Gum glances over at me.

"We both knew this day would come," I tell him.

"I don't want Gum," Sharpe continues. "What the hell would I do with him? Besides, I don't want to take your only friend, Vanguard. Perhaps there's something else you could give me. Something I could actually use." He pauses for a moment. "Give me your loyalty. For one month, starting at a point of my choosing, you will be completely and unquestioningly loyal to me."

"My loyalty?" I say, starting to laugh. "Are you serious?"

"Deadly."

"Are you aware of my status?" I ask. "I am a Lord of the House of Lacanth. I have slain ten thousand men. I have led armies around the entire circumference of the Library. And you think there is anything in this world that could possibly make me offer you my loyalty for even a fraction of a second?"

He nods. "Two words. Good. Meat. Even the great Vanguard, Lord of the House of Lacanth, has to chow down occasionally."

I stare at him for a moment. As much as it pains me to admit this, I am reaching the point at which I would do almost anything for a good meal. The days of the great banquets are far behind me, at least for now; whereas I once ate the finest foods known to the Library, lately I have been reduced to picking moss-worms from the undersides of the lower shelves. In most circumstances, I would laugh at Sharpe for his insane and rather insulting offer, and probably disembowel him in order to teach him a lesson. Given my current situation, however, I fear I must give him what he wants. I need that meat.

"For one month," he continues. "Starting at some time in the future, of my choosing. Sworn on, by the power of the Forbidders. You know there are some nearby." He looks up at the top of the shelves. "There's always a Forbidder around when you need one. They track us constantly. Why, I'll guarantee that there's one up there right now, listening to our every word."

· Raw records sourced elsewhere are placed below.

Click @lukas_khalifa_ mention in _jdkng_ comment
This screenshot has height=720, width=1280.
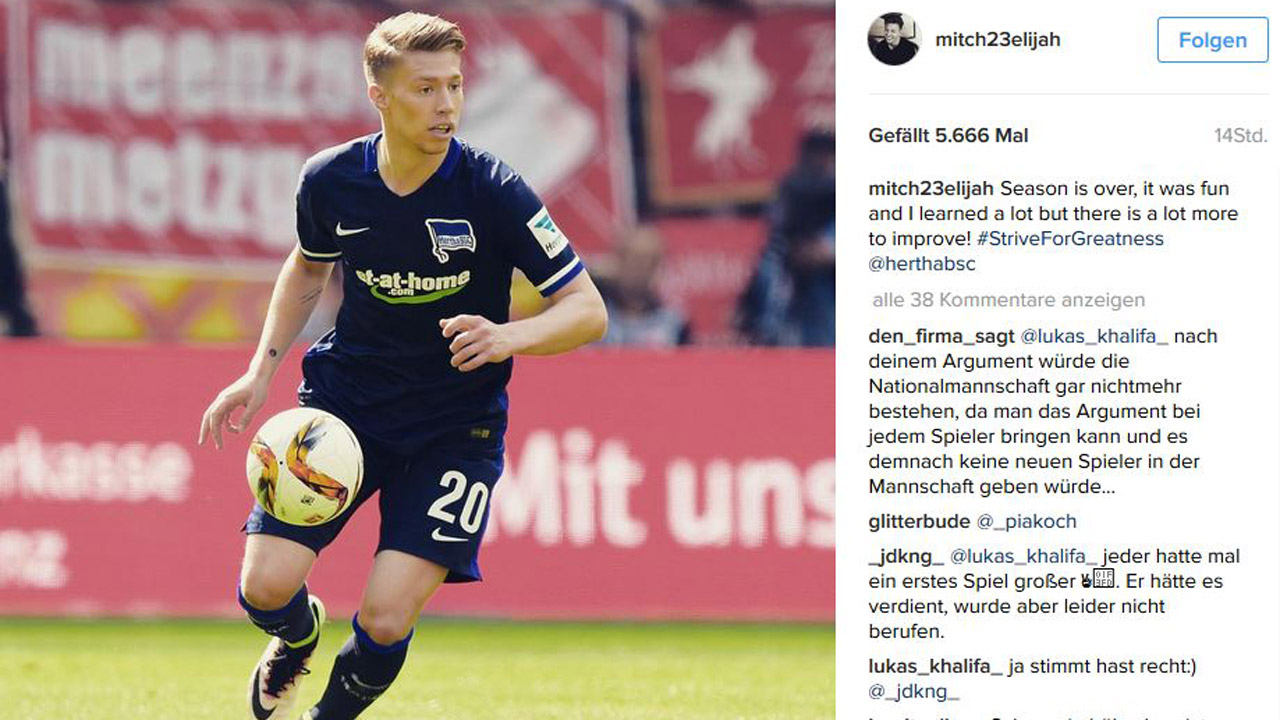click(1024, 556)
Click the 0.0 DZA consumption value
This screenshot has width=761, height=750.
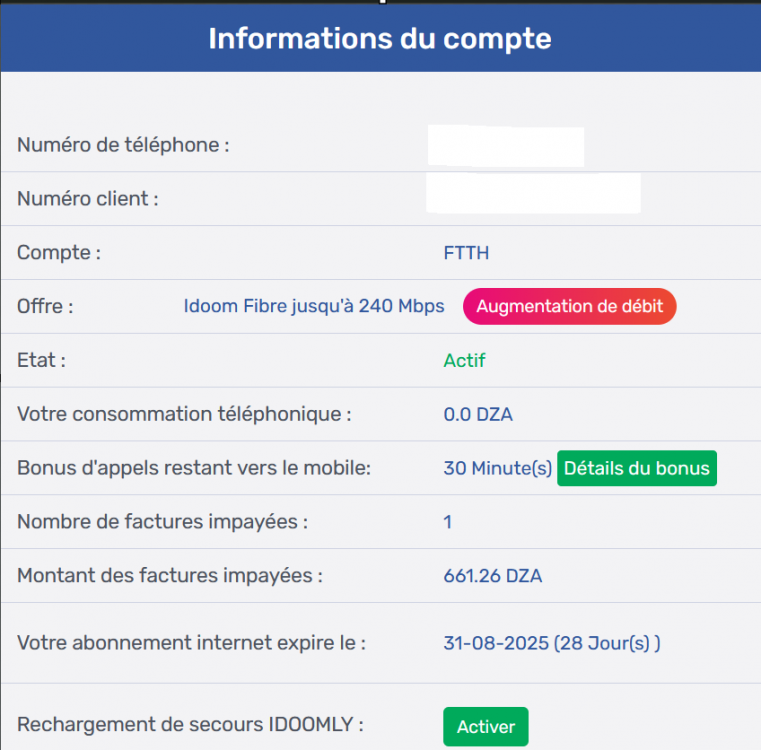tap(478, 414)
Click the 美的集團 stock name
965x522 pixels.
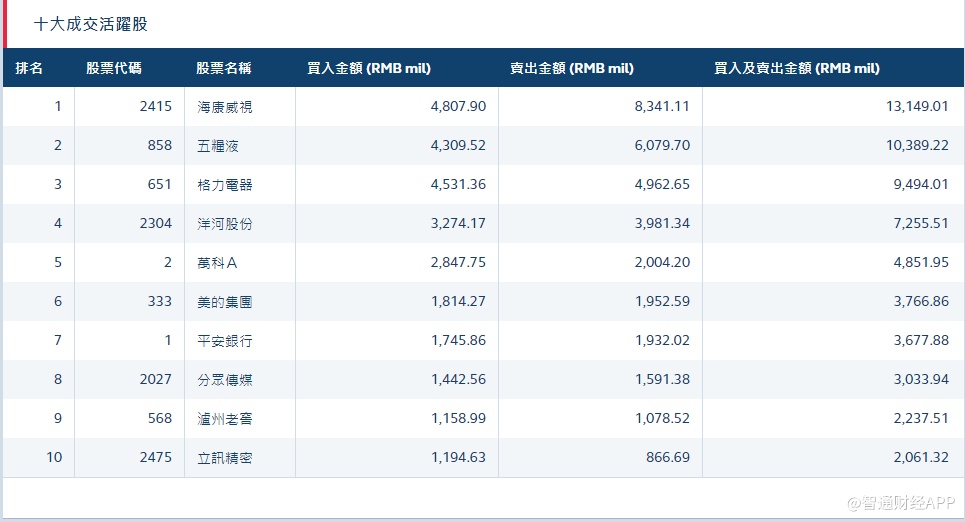(225, 301)
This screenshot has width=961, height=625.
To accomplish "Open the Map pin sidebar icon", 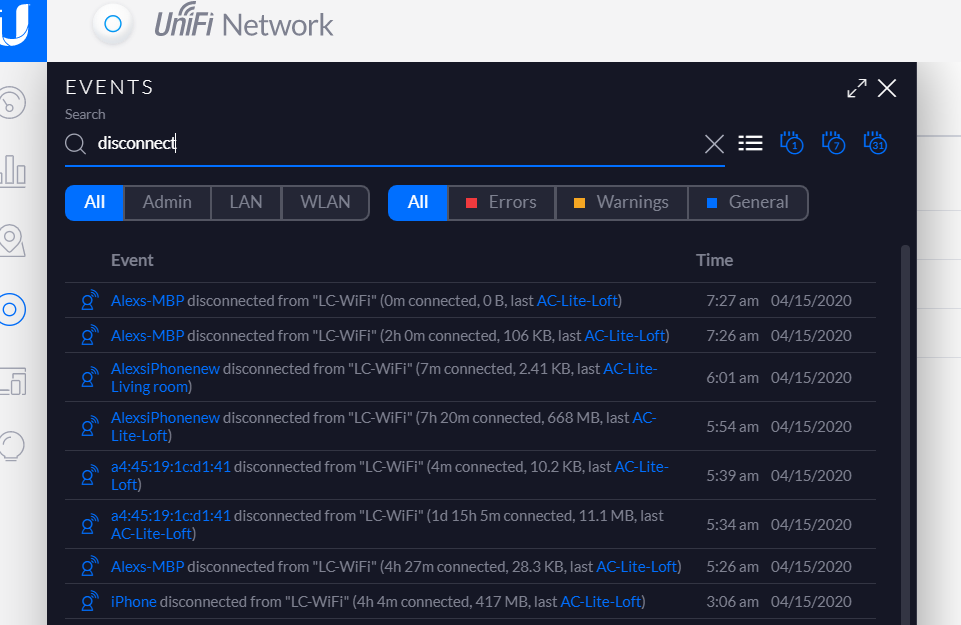I will (12, 240).
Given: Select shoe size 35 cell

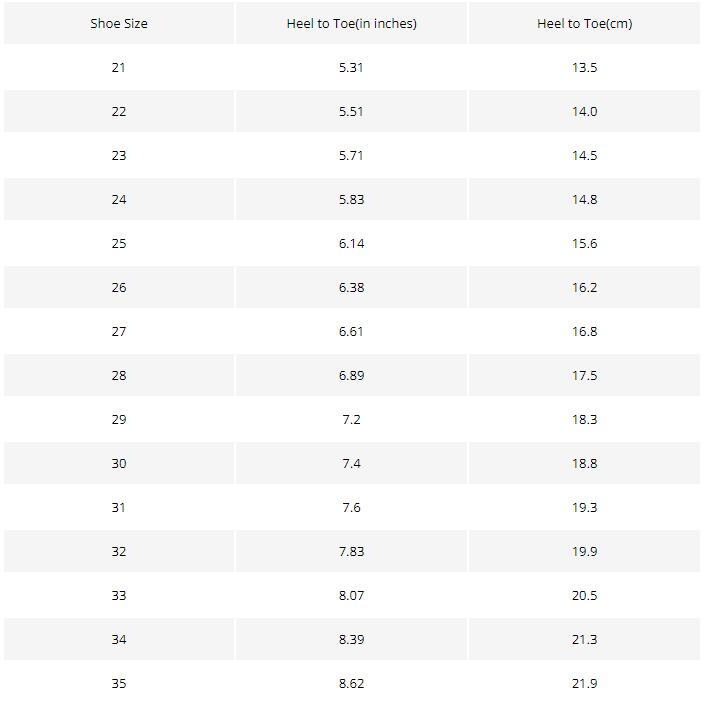Looking at the screenshot, I should [119, 683].
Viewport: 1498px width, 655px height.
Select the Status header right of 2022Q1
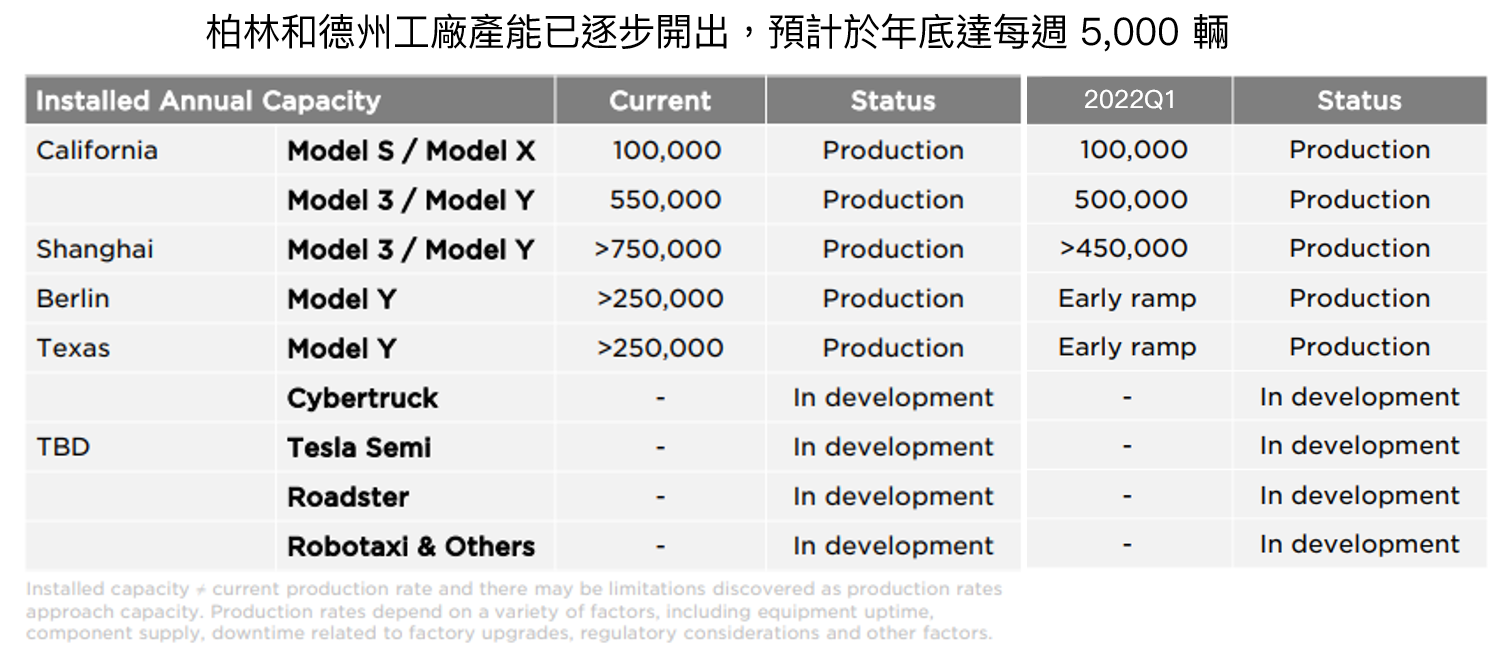1359,101
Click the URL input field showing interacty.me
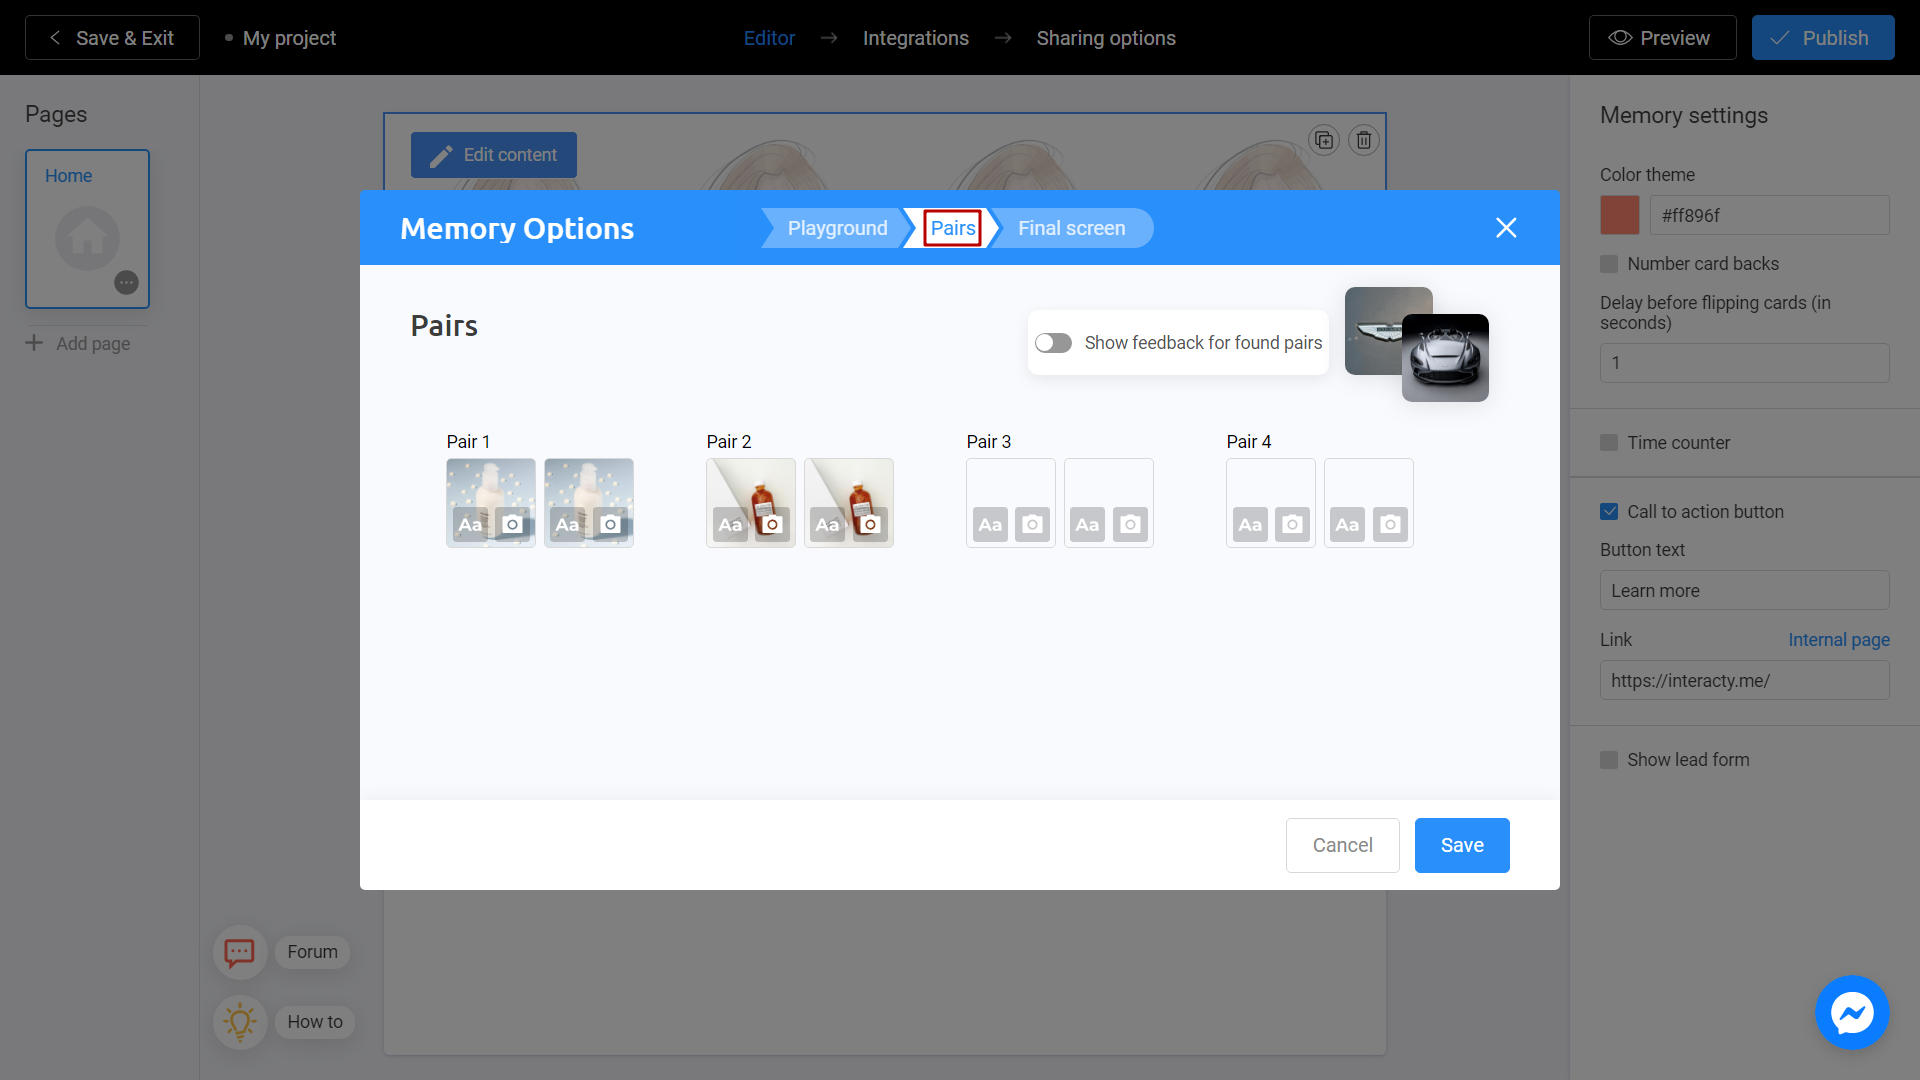 1743,680
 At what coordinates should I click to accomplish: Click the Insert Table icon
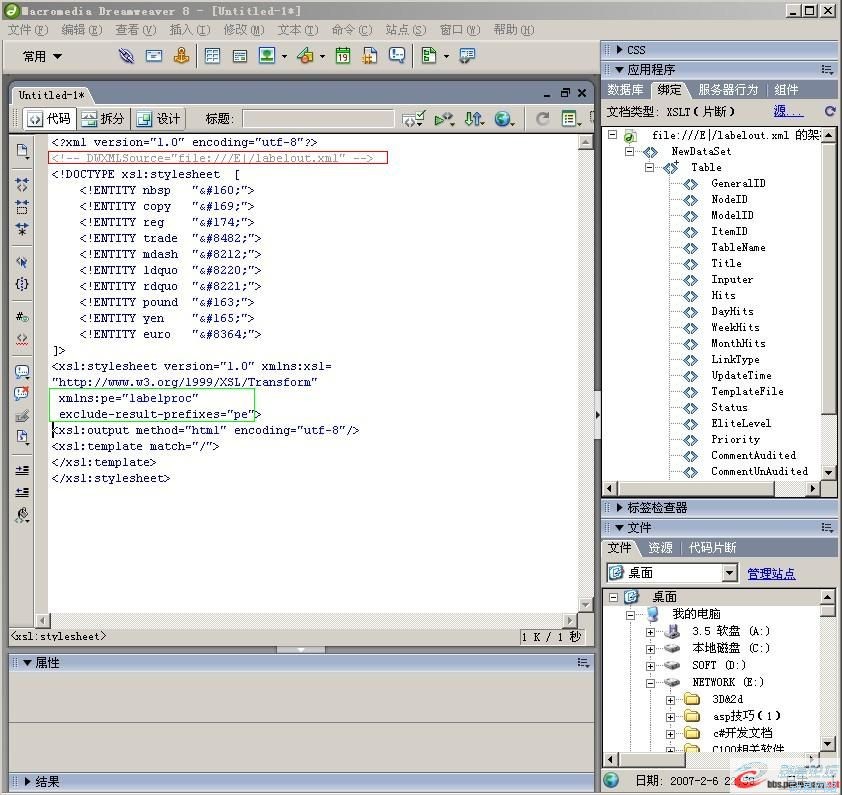(x=213, y=56)
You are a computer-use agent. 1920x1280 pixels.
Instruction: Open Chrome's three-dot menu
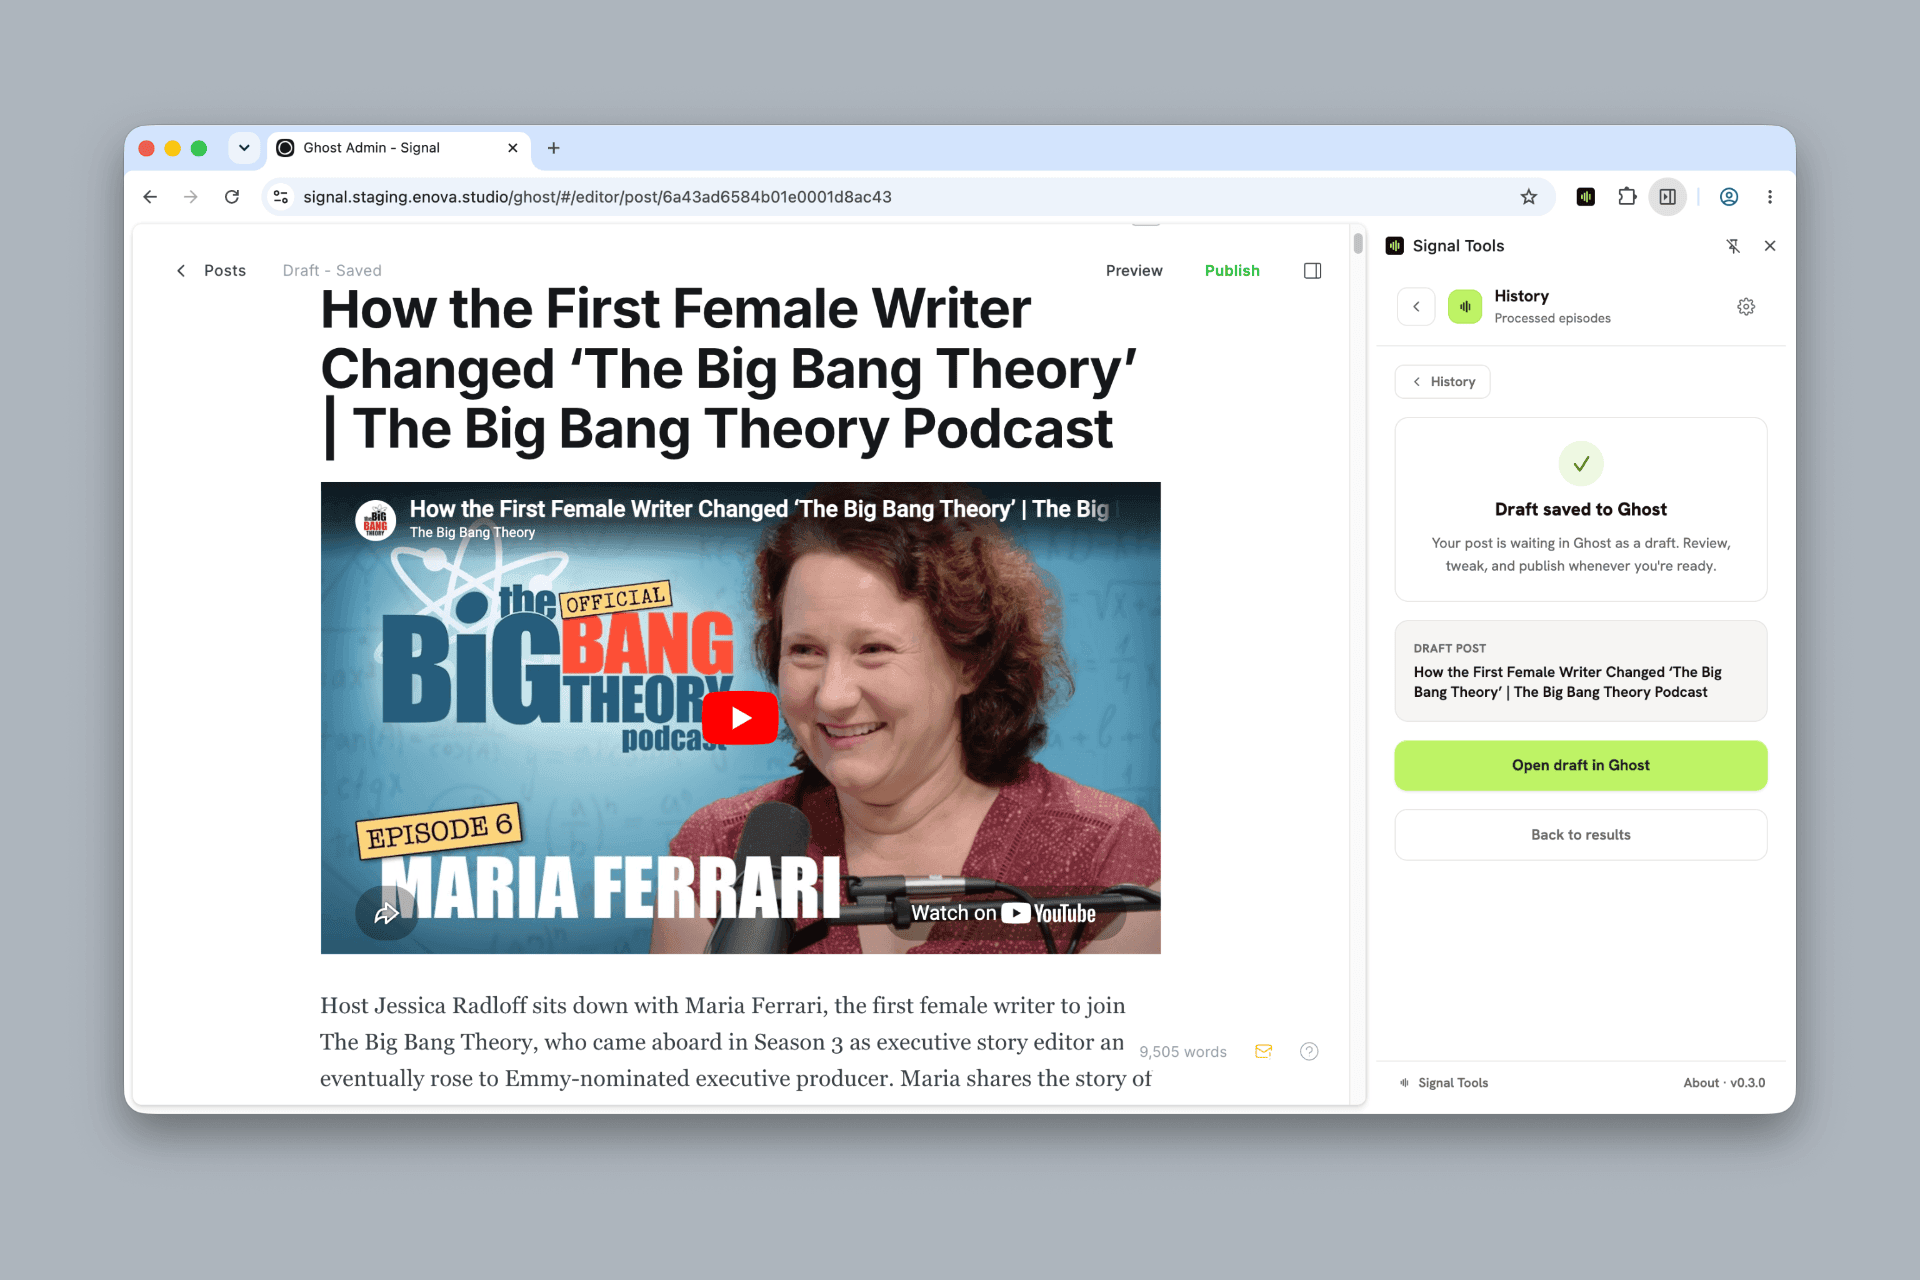(1770, 197)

Glancing up, I see nothing but the top of the shelves. However, Sharpe has a point. It is well known that the Forbidders are ever-present. Any promise I make to Sharpe will be bound, by my honor and by the law of the Forbidders, to be kept. I wish this were not the case, but it is a foolish man who denies the obvious. Since the arrival of the Forbidders many years ago, it has been impossible for any man in this Library to keep a secret.